Locate each line below that contains the word "Tyler", and copy every such line in full.

** Begin **

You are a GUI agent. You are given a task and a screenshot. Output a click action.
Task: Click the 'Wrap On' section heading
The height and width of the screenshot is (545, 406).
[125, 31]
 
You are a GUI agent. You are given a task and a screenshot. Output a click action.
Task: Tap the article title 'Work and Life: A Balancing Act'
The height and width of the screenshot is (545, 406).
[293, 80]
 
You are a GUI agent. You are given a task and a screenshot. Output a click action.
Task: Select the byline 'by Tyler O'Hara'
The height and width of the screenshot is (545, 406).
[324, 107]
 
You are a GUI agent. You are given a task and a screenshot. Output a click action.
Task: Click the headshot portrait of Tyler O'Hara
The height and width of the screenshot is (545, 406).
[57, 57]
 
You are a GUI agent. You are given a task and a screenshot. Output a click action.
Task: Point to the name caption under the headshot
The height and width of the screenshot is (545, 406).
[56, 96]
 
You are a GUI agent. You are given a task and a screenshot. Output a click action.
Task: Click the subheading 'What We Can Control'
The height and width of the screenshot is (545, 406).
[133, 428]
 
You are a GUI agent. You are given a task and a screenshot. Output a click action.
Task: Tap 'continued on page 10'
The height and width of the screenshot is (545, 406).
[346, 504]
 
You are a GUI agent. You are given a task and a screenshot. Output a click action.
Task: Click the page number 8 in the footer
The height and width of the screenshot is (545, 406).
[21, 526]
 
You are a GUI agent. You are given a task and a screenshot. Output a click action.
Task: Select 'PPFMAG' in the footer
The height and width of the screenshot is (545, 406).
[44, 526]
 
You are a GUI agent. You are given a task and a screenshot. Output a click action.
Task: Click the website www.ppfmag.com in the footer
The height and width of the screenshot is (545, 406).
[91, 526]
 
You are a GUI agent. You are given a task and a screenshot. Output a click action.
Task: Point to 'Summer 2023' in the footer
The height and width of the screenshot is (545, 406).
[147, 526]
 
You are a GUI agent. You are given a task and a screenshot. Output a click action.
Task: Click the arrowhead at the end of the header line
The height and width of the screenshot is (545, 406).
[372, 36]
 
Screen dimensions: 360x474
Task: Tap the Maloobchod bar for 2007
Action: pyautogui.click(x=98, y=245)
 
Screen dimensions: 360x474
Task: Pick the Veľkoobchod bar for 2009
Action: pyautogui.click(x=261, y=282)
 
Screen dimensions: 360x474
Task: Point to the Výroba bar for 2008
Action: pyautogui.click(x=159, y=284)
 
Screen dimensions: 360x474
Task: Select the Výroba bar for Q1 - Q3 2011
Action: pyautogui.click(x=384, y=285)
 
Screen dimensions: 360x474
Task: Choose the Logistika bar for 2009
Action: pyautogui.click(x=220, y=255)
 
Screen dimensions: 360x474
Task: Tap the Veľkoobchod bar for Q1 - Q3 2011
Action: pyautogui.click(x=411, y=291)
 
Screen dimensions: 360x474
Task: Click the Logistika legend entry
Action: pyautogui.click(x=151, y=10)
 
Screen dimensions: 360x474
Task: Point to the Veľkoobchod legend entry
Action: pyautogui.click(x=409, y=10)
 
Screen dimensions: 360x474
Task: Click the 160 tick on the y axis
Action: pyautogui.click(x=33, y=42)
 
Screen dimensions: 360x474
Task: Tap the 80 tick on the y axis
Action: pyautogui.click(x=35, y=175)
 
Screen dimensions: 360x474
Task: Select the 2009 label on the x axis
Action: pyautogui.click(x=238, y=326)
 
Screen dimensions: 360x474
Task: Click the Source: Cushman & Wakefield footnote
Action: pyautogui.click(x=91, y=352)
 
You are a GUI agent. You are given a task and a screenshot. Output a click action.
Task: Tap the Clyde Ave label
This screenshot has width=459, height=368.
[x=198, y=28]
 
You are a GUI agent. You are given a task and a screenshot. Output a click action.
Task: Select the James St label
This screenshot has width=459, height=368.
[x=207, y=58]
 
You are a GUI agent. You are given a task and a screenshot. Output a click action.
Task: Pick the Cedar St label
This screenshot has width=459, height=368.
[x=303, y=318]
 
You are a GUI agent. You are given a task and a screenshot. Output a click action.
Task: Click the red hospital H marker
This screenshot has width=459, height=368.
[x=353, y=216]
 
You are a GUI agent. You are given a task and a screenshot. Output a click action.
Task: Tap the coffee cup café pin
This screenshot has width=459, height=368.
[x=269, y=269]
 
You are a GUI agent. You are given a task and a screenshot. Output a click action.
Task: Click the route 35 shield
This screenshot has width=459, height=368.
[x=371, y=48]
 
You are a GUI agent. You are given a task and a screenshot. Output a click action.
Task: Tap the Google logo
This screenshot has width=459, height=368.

** End **

■ EXPECTED ANSWER ■
Task: Select the byline 'by Tyler O'Hara'
Task: Click the headshot portrait of Tyler O'Hara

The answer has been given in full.